───── Extract
Conjugal controlled crying
My husband and I had a discussion last night about a few important decisions we have to make. At one point I suggested something, he disagreed and in frustration, I promptly burst into tears. He responded with,
“Darling, you can’t cry every time I disagree with you.”
To which I tearfully replied, “Of course I can, where have you been for the last 10 years?”
In times of marital conflict, I can be uncontrollably emotional. This is a hereditary affliction that has plagued my grandmother, my mother and probably my oldest son, Secundo (he is showing early signs of being a weeper). Its symptoms include a rapid reddening of the nose, difficulty in swallowing and then speaking, quickly followed by tears, a loss of coherence and then dignity (in that order).
My husband jokes that he has done the conjugal equivalent of controlled crying on me. In the early stages of our marriage, exhausted and confused by my tears and inability to settle myself, he swaddled me tightly (metaphorically speaking, although sometimes I would like to wear a onesie and be wrapped in flannel) and left me in a darkened room. Sitting quietly outside the door, he initially agonised over my enraged crying. Wracked by self-doubt and self-recrimination, he wondered whether Ferber and Ford were in fact sadists. Eventually he became immune to my tears and I learned that I could not get what I wanted by crying. Not even a shush-pat from him.
However, the self-settling training has not actually controlled the crying. I still need an outlet for all that emotion and whilst my husband is required to bear the brunt of it under contract and statute, my girlfriends are governed by that great time-honoured pact between women that allows and enables us to tell each other anything and everything about our relationships.
Since returning to Australia I have been reminded of this. Catching up with old friends, our conversations are seamlessly picked up at the same place they were left, unaffected and uninterrupted by the continents and years that have passed between us.
──────────
───── Data
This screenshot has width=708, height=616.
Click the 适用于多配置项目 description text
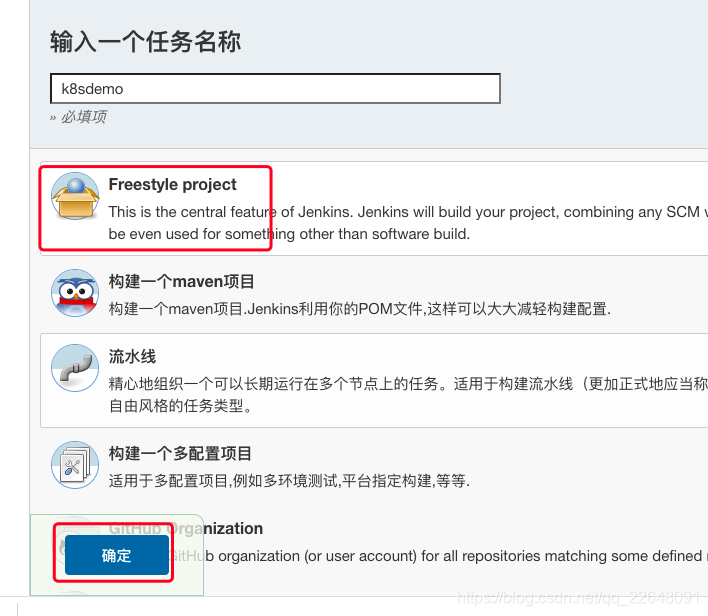click(x=289, y=481)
──────────
Actions to take
A - In the essay on conjugal controlled crying, which of the writer's sons is said to be showing early signs of being a weeper?
B - Restate everything in the essay on conjugal controlled crying from "However, the self-settling" down to "passed between us.", putting "closest friends" in place of "girlfriends".
C - Write what comes next in the essay on conjugal controlled crying, starting after its final sentence.

Responses by task
A - The oldest son, Secundo.

B -
However, the self-settling training has not actually controlled the crying. I still need an outlet for all that emotion and whilst my husband is required to bear the brunt of it under contract and statute, my closest friends are governed by that great time-honoured pact between women that allows and enables us to tell each other anything and everything about our relationships.
Since returning to Australia I have been reminded of this. Catching up with old friends, our conversations are seamlessly picked up at the same place they were left, unaffected and uninterrupted by the continents and years that have passed between us.

C -
There is a common theme to these conversations – we spend a lot of our time talking about our partners: what they should have done but didn’t; what they said they would do but didn’t; what they should have known they were supposed to do but didn’t…
This makes me wonder about my husband and his friends. When they meet for “football and a few”, is the few actually a similarly cathartic complaining session involving a few theatrical renderings of my latest trangressions? Do they talk about their frustrations over our many failings, perceived and real? Or, do they (actually) notice our many failings and fail to find them annoying enough to discuss? Do they simply not need to discuss? Or when my husband says to his friend Jon, “Can you believe that referee? It was so obvious Lampard got it over the line. Video replaying at the international level is the only answer. England was robbed.”, is this code for, “Can you believe my wife? It is so obvious I was going to do the dishes/put the car keys back in the [her] right spot/move my piles of incompleted and unfiled admin from the dining table. Why won’t she just let me finish this game of Wii football?”
Amongst my girlfriends, the venting can be petty and petulant. It can be vicious but it is absolutely necessary. At the end of it, two transformations take place in my mind:
(1) The catharsis returns peace and perspective. A cloud is allowed to rain itself out (cue Jimmy Nash) and what is left is clarity about the many wonderful things husband did on the same day he played Wii football for hours and ignored the admin he promised he would do. And the misplaced car keys return to being just misplaced car keys, not the manifestation of a deeper more sinister problem.
(2) The genetically inevitable emotional outburst shared with girlfriends who empathise enables me to get most of the tears out of my system, crying out my grievance in unhelpful and often irrational language; so that by the time I talk through my grievance with my husband I can be honest, respectful, tactful, and only a little tearful.
Now that is controlled crying.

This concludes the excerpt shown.